Troika

Feb 2, 2000 at 12:00 am

The genesis of Troika, filmmaker Jennifer Montgomery’s second feature, was her reading of an interview with Russian nationalist Vladimir Zhirinovsky in Playboy magazine. Zhirinovsky is one of those post-Communist creatures who seems to have emerged from a textbook on Fascist pathology, a barely closeted homosexual who surrounds himself with robust young male admirers he refers to as his "falcons," but who maintains a public persona of hetero-orthodoxy in the form of a densely rationalized misogyny.

The Playboy interview was conducted by Canadian journalist Jennifer Gould and in the film Montgomery has a fictitious Jennifer (Jennifer Bass) stuck on a yacht with Zhirinovsky (Lev Shekhtman), her interpreter Masha (Marina Shterenberg) and a handful of Vlad’s lurking goons. At first Zhirinovsky just oozes that combination of smarmy evasiveness and theatrical indignation that one would expect from a demagogue on the make, but as the interview progresses his pontificating becomes more explicitly sexual; his "falcons" start to loom a little closer to the two women and the atmosphere thickens with menace.

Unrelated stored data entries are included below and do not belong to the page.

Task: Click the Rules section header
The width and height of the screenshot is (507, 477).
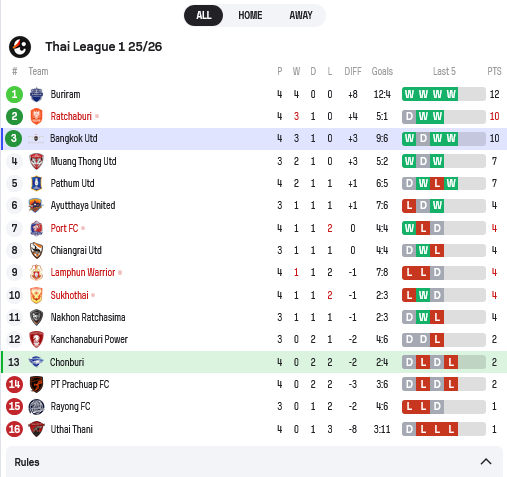Action: pos(254,462)
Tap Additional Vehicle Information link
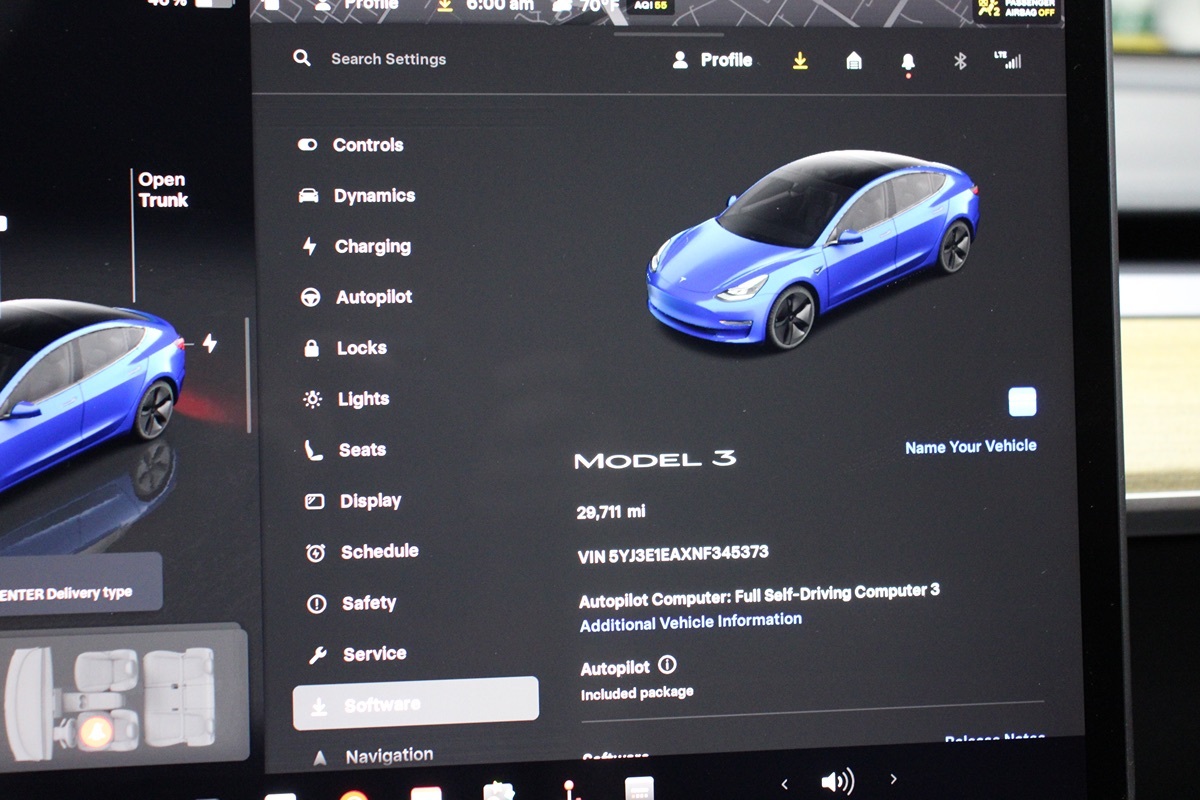Screen dimensions: 1200x800 (x=691, y=622)
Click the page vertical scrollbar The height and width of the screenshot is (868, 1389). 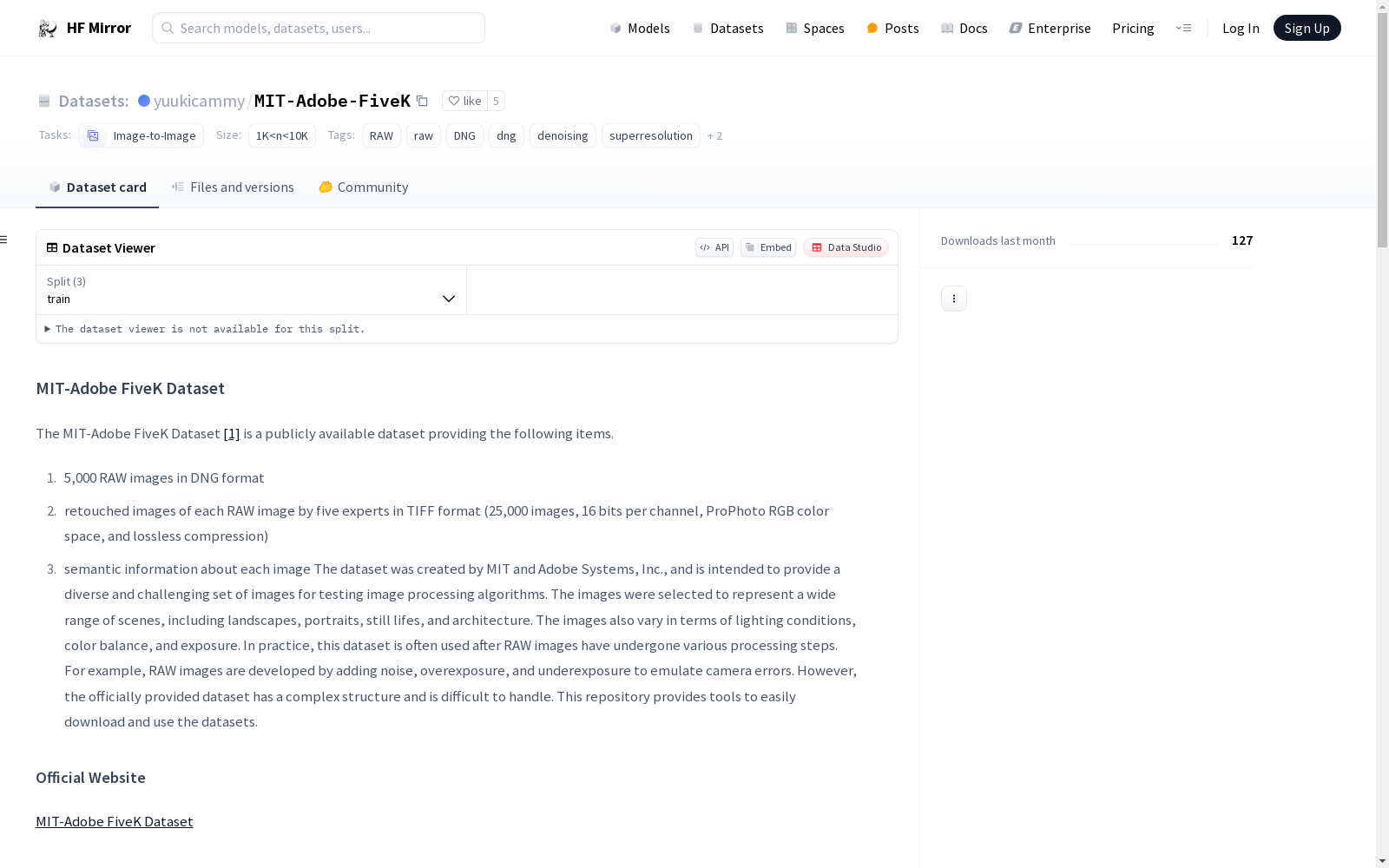click(x=1382, y=434)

Montgomery intersperses the interview on the boat with a parallel scenario involving Jennifer and her lesbian lover, Z (Valerie Maneti). This amounts to a series of flashbacks, since Jennifer is shown preparing for her upcoming interview with Zhirinovsky while Z – in a provocative mood and aware that their relationship is winding down – teases, cajoles and insults her lover, and generally acts like an annoying child. Some of the dialogue in these scenes is similar to that on the boat, but it’s a conceit that resonates lightly since Z’s restless petulance is a pale analog to Zhirinovsky’s aura of genuine threat. Also, the domestic scenes seem largely improvised, always a dicey process since the actors occasionally have to talk faster than they’re thinking in order to generate dialogue and so come up with a familiar kind of "movie talk" – a little strained, a little silly.

But if the film has a lot of rough edges, both intentional and otherwise, it also has an original approach to examining the old questions of power, sex and incidental love wrapped untidily into an open-ended meditation.